# Extrait choisi

______________________________

Dans le premier roman The Magic Bed Knob (1943) de Mary Norton qui sert de base pour la première partie du film, les trois enfants Carey, Charles et Paul habitent chez leur tante, une voisine d'Églantine Price[41]. C'est à cause d'une chute de balai que les enfants découvrent son secret : c'est une sorcière en formation[41]. Elle transforme Paul en grenouille jaune pour démontrer ses pouvoirs puis offre un sort en échange du silence des enfants[41]. Le sort est un enchantement de la pommette du lit (ou boule de lit) de Paul qui permet à celui-ci de voyager où il le souhaite[41]. Le film utilise le terme « Bed Knobs » (pommettes de lit) au pluriel alors qu'il est au singulier dans le livre et, malgré cela, une seule pommette est enchantée[28]. Le premier souhait formulé emmène les enfants à Londres pour retrouver leur mère mais ils finissent au commissariat, dont ils parviennent toutefois à s'enfuir[41]. Le second voyage, accompagné de Mademoiselle Price, permet de rejoindre une île des Mers du Sud nommée Ueepee. Ils tentent d'y pique-niquer mais sont capturés par des cannibales[41]. Églantine Price fait un combat de magie avec le sorcier-médecin indigène et parvient à le transformer en grenouille[41]. Une fois rentrés en Grande Bretagne, la sorcière envoie les enfants chez leur mère[41].

Dans le second roman Bonfires and Broomsticks (1947), qui prend place deux années plus tard, les enfants retrouvent Mlle Price grâce à une annonce dans le journal pour garder des enfants durant l'été[41]. Elle a racheté à la tante des enfants le lit enchanté mais refuse désormais de faire de la magie[41]. Ils parviennent à la convaincre d'utiliser le lit une dernière fois pour un voyage dans le temps en 1666 pour rencontrer Émelius Jones, un nécromancien[41]. Les enfants y vont seuls et réussissent à faire venir Émelius dans le futur pour lui faire rencontrer la sorcière capable d'enchanter le lit[41].

______________________________

# Données brutes
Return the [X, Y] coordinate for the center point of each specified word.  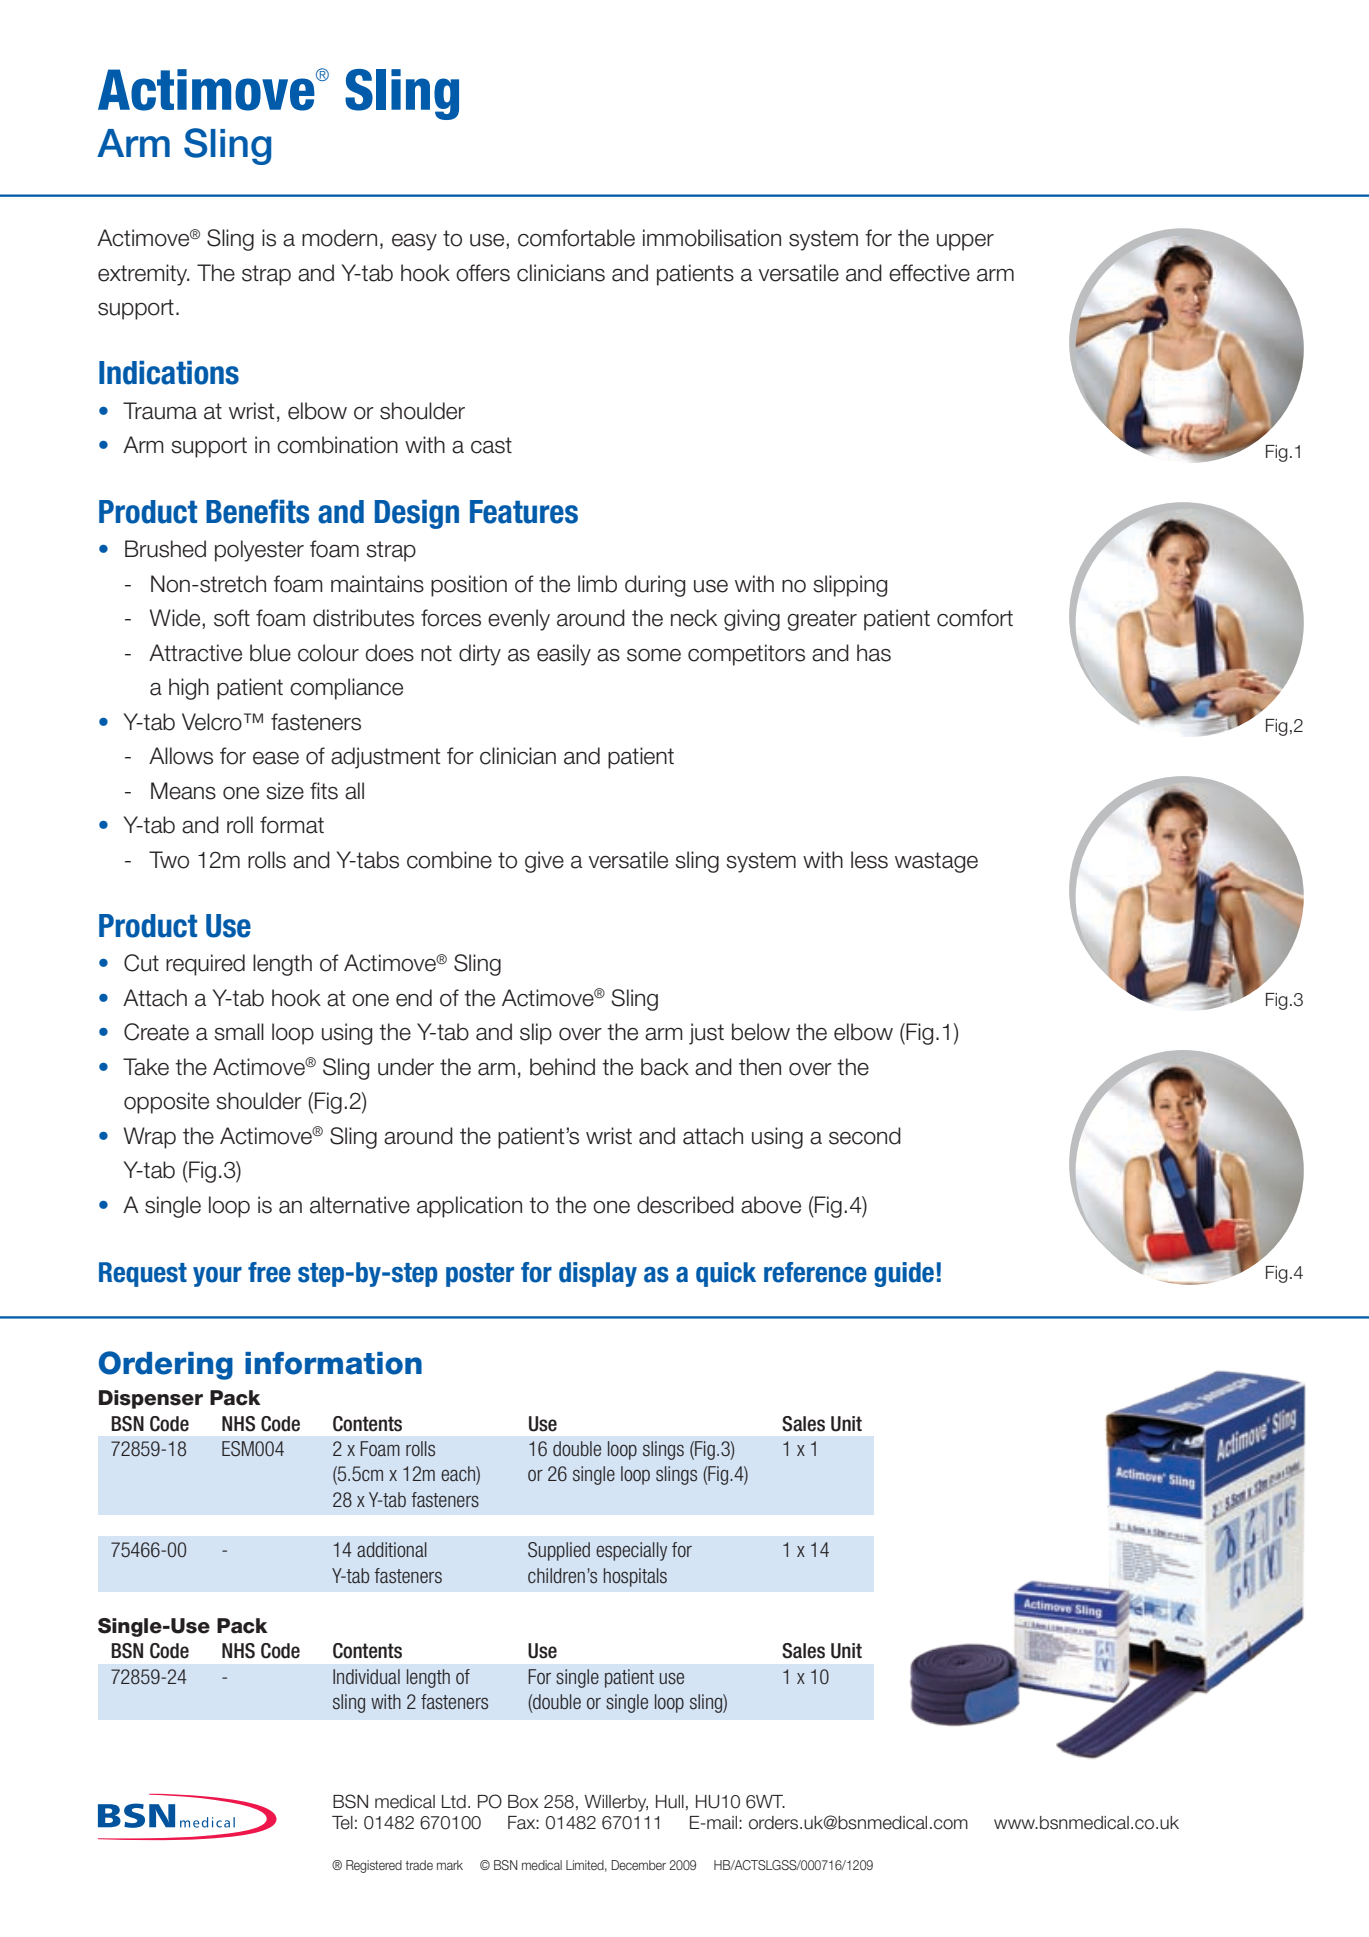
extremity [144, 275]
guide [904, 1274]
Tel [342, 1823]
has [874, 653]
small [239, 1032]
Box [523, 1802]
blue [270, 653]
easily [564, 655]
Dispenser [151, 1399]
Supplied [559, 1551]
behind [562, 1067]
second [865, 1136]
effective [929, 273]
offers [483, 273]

______________________________

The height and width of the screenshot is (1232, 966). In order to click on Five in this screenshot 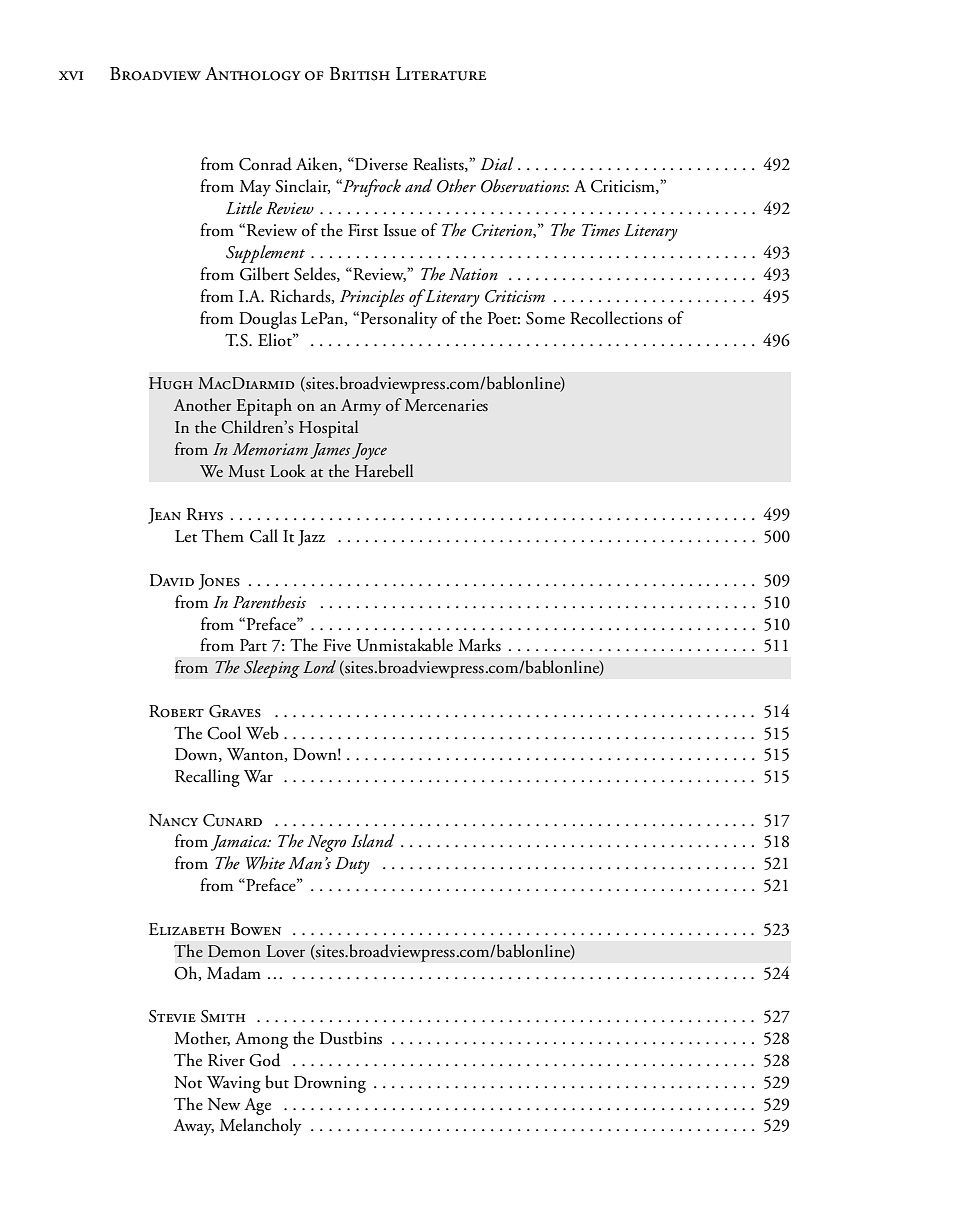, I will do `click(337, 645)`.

______________________________

# Consigne 1
Pourriez-vous recopier l'extrait choisi en commençant à « Dans le second » et en terminant à « d'enchanter le lit[41]. » ?
# Consigne 2
Quels personnes ou personnages sont désignés par un nom propre dans l'extrait choisi ?

# Résultat 1
Dans le second roman Bonfires and Broomsticks (1947), qui prend place deux années plus tard, les enfants retrouvent Mlle Price grâce à une annonce dans le journal pour garder des enfants durant l'été[41]. Elle a racheté à la tante des enfants le lit enchanté mais refuse désormais de faire de la magie[41]. Ils parviennent à la convaincre d'utiliser le lit une dernière fois pour un voyage dans le temps en 1666 pour rencontrer Émelius Jones, un nécromancien[41]. Les enfants y vont seuls et réussissent à faire venir Émelius dans le futur pour lui faire rencontrer la sorcière capable d'enchanter le lit[41].

# Résultat 2
Mary Norton, Carey, Charles, Paul, Églantine Price, Émelius Jones